Grève dans les écoles : il faut les moyens de tenir le rythme !

22 Janvier 2013 , Rédigé par PCF - Section Paris 15ème Publié dans #Education nationale

Grève dans les écoles : il faut les moyens de tenir le rythme !

Pcf Paris 15, 22 janvier 2013

DSC00768.jpgDans le 15ème arrondissement, comme dans tout Paris, une grande partie des écoles primaires sont fermées aujourd’hui. Le mouvement de grève, à l’appel de 6 organisations syndicales, avec le soutien des organisations de parents d’élève, est suivi à plus de 80%. Le projet de décret du ministre Peillon sur les rythmes scolaires et, précisément les conditions de son application par la municipalité de Paris dès 2013, sont massivement condamnés. Ils doivent être abandonnés.

Le PCF Paris 15ème apporte son soutien aux enseignants du 15ème en grève.

En 2007/2008, nous nous sommes engagés contre la « réforme » du ministre Darcos établissant la journée de 4 jours. La question des « rythmes scolaires » a servi de couverture à la politique de diminution des moyens et de l’offre d’enseignement, notamment de suppression massive de postes. L’abandon des cours le samedi matin, moment privilégié de la rencontre entre enseignants et parents, avait aussi pour but de céder au lobby de l’industrie du tourisme aux dépens des élèves. Les activités périscolaires, plus ou moins sous-traitées selon les moyens des communes, allaient être de qualité pédagogique et d’accès inégaux. Cela s’est confirmé.

Les mêmes raisons nous amènent à refuser en 2013 les conditions du retour à la semaine de 4,5 jours à l’école, prévues par MM. Peillon et Delanoë. A nouveau, la réflexion des spécialistes, parfois intéressante, sur les « rythmes d’apprentissage » sert de prétexte à des économies de moyens.

Les postes détruits, d’enseignant, de remplaçant, de personnel technique, n’ont pas été recréés. Les établissements sont mis au régime sec par l’austérité nationale, relayée par les communes. Les conditions de travail et de rémunération se sont dégradées encore depuis 2008.

Le retour à la semaine de 4,5 jours ne peut se faire sans tenir compte de cette situation face au surcroît de travail et de coût pour les établissements, pour les personnels et pour les familles.

Par ailleurs, école le mercredi matin et école le samedi matin, ce n’est pas pareil et ce n’est pas pareil pour tout le monde, en matière de ramassage des enfants par exemple.

Les activités périscolaires organisées par la Ville de Paris le mercredi sont souvent très déficientes. Là aussi, le manque de moyens conduit au recours à la précarité, voire à la cavalerie. Se précipiter pour revenir à la semaine de 4,5 jours est une façon inacceptable de fuir le problème et de faire des économies sur le dos des enfants, notamment ceux des familles les plus pauvres.

Le projet de décret Peillon ne revient pas sur l’abaissement du temps scolaire par Darcos, prétendument remplacé par une aide « personnalisée » inefficace et stigmatisante, comme la qualifient les enseignants.

L’éducation est un des rares domaines où le candidat Hollande a fait des promesses. Rechanger les rythmes scolaires, sans toucher au reste de la politique anti-scolaire des gouvernements précédents, c’est au mieux de l’hypocrisie, au pire la continuation, par d’autres moyens, de la même politique.

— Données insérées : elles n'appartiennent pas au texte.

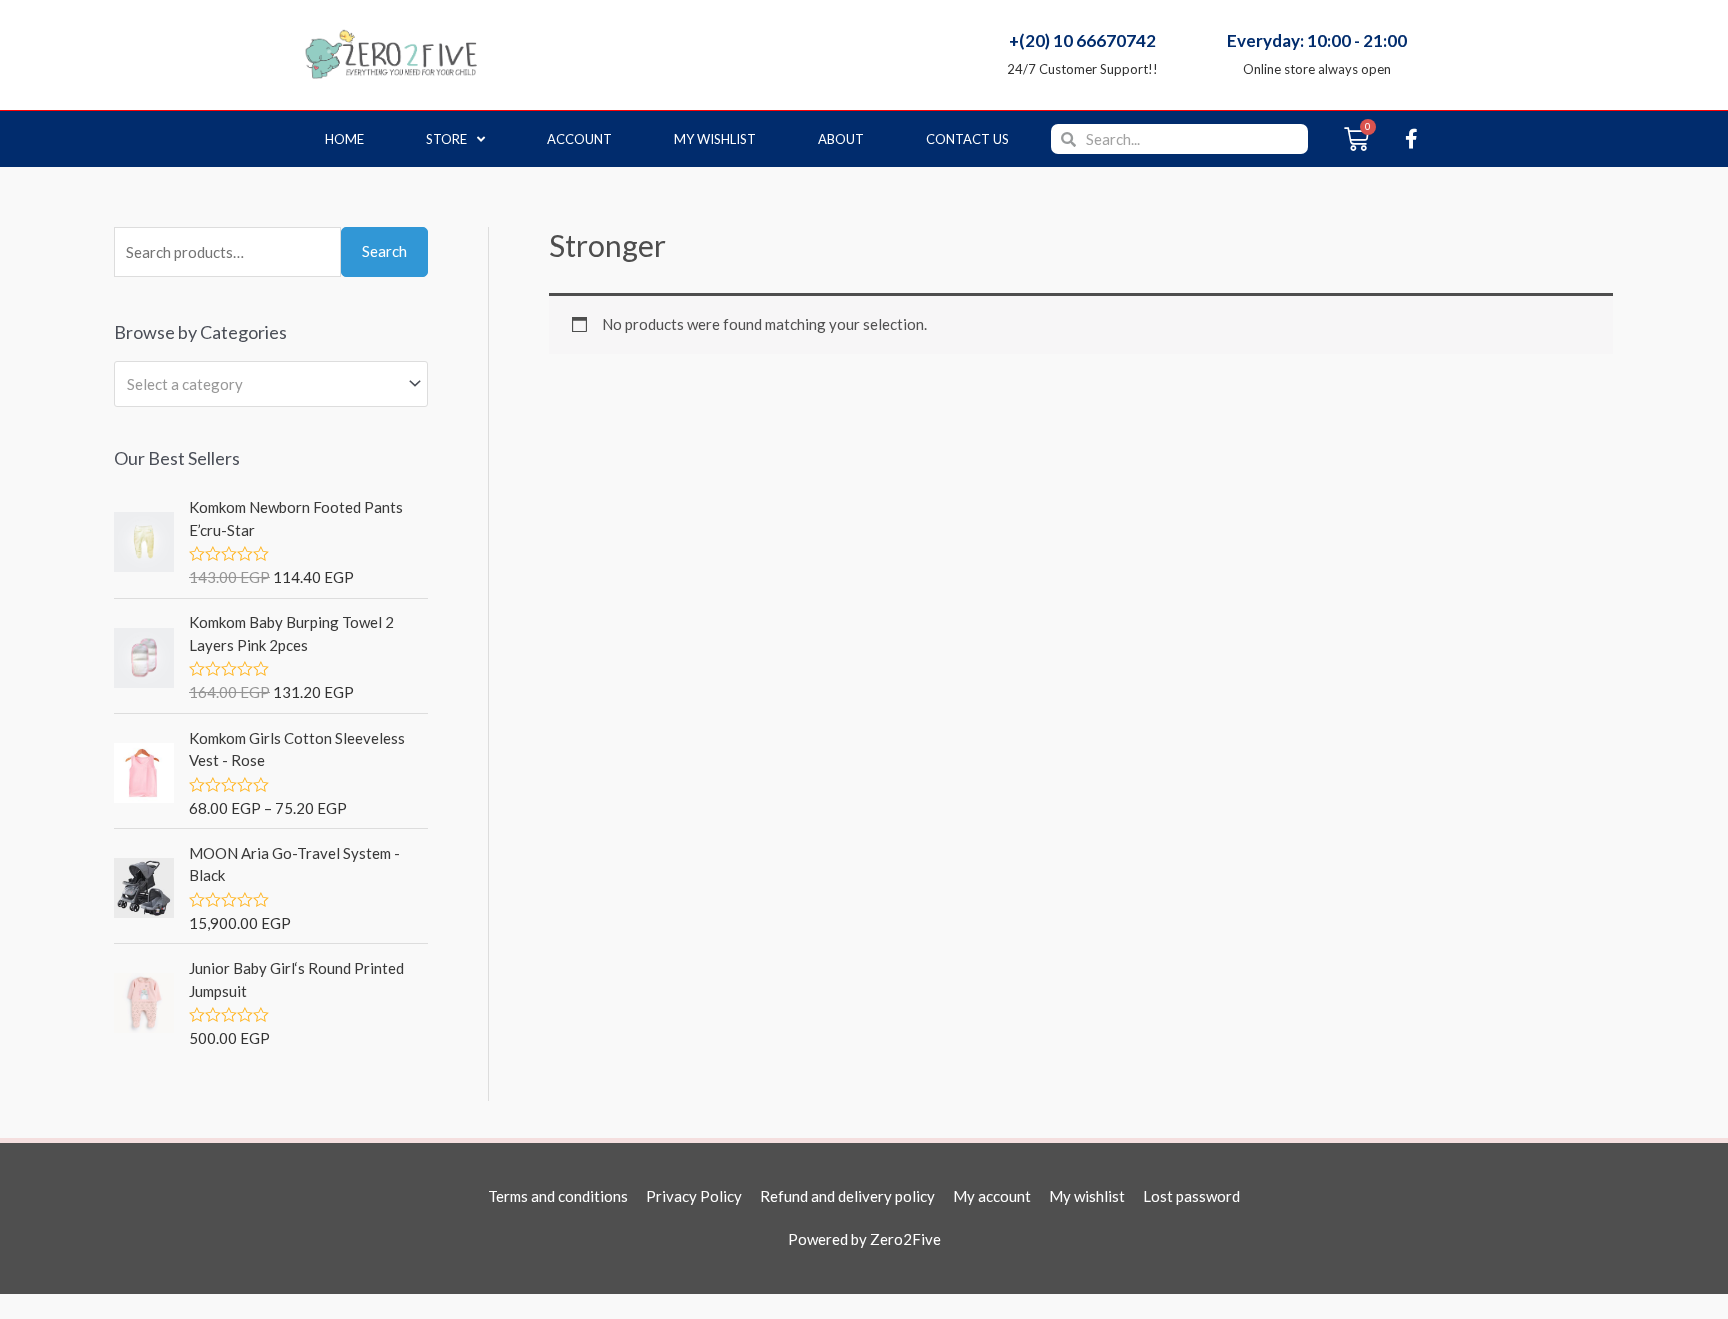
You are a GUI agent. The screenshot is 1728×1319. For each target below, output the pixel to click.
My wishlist (715, 139)
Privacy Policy (694, 1196)
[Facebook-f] (1411, 139)
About (841, 139)
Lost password (1191, 1196)
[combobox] (271, 384)
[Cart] (1356, 139)
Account (579, 139)
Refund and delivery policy (847, 1196)
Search (384, 251)
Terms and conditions (558, 1196)
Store (446, 139)
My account (992, 1196)
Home (344, 139)
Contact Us (967, 139)
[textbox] (262, 384)
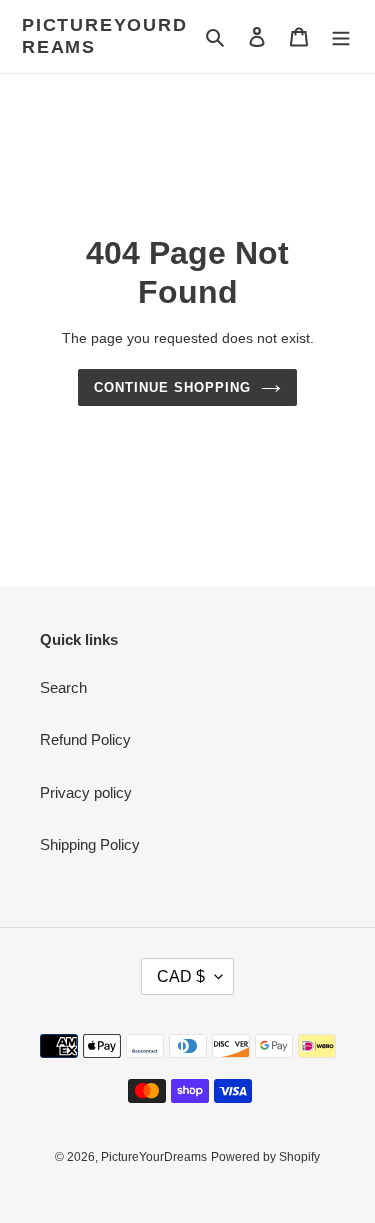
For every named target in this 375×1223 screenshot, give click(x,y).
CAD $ (181, 976)
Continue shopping (173, 387)
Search (63, 687)
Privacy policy (86, 792)
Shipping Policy (90, 844)
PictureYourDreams (105, 36)
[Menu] (341, 36)
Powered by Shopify (265, 1157)
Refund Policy (85, 739)
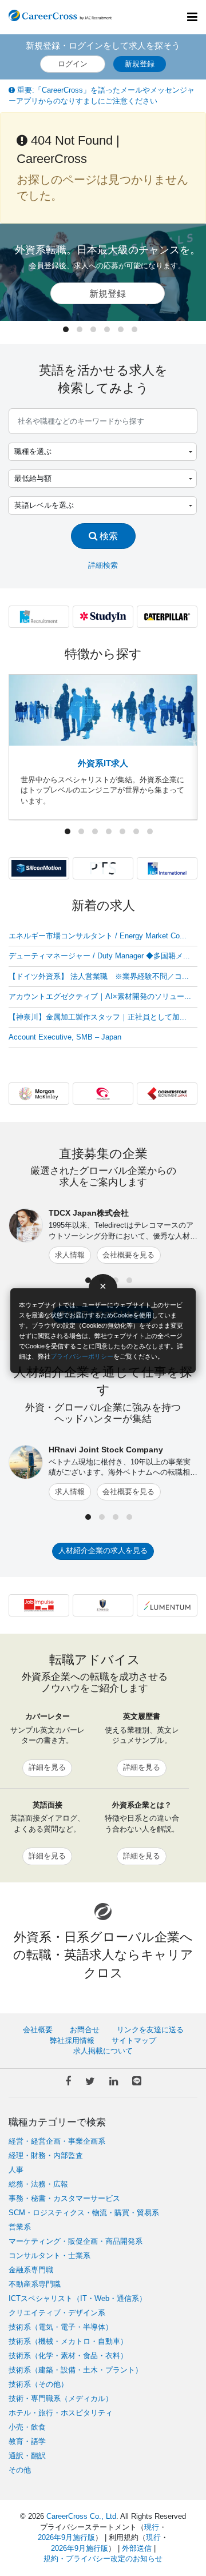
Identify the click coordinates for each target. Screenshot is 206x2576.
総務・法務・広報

Avec les enseignants en mouvement, nous appelons le ministre Peillon à abandonner son projet de décret et à le retravailler avec tous les acteurs de la communauté éducative. Nous appelons M. Delanoë à renoncer immédiatement à appliquer en avance le décret dès 2013.

Le 23 janvier 2013, est organisée une manifestation régionale pour l’amélioration de l’enseignement primaire, départ 14 heures au RER Luxembourg. Nous appelons à y participer.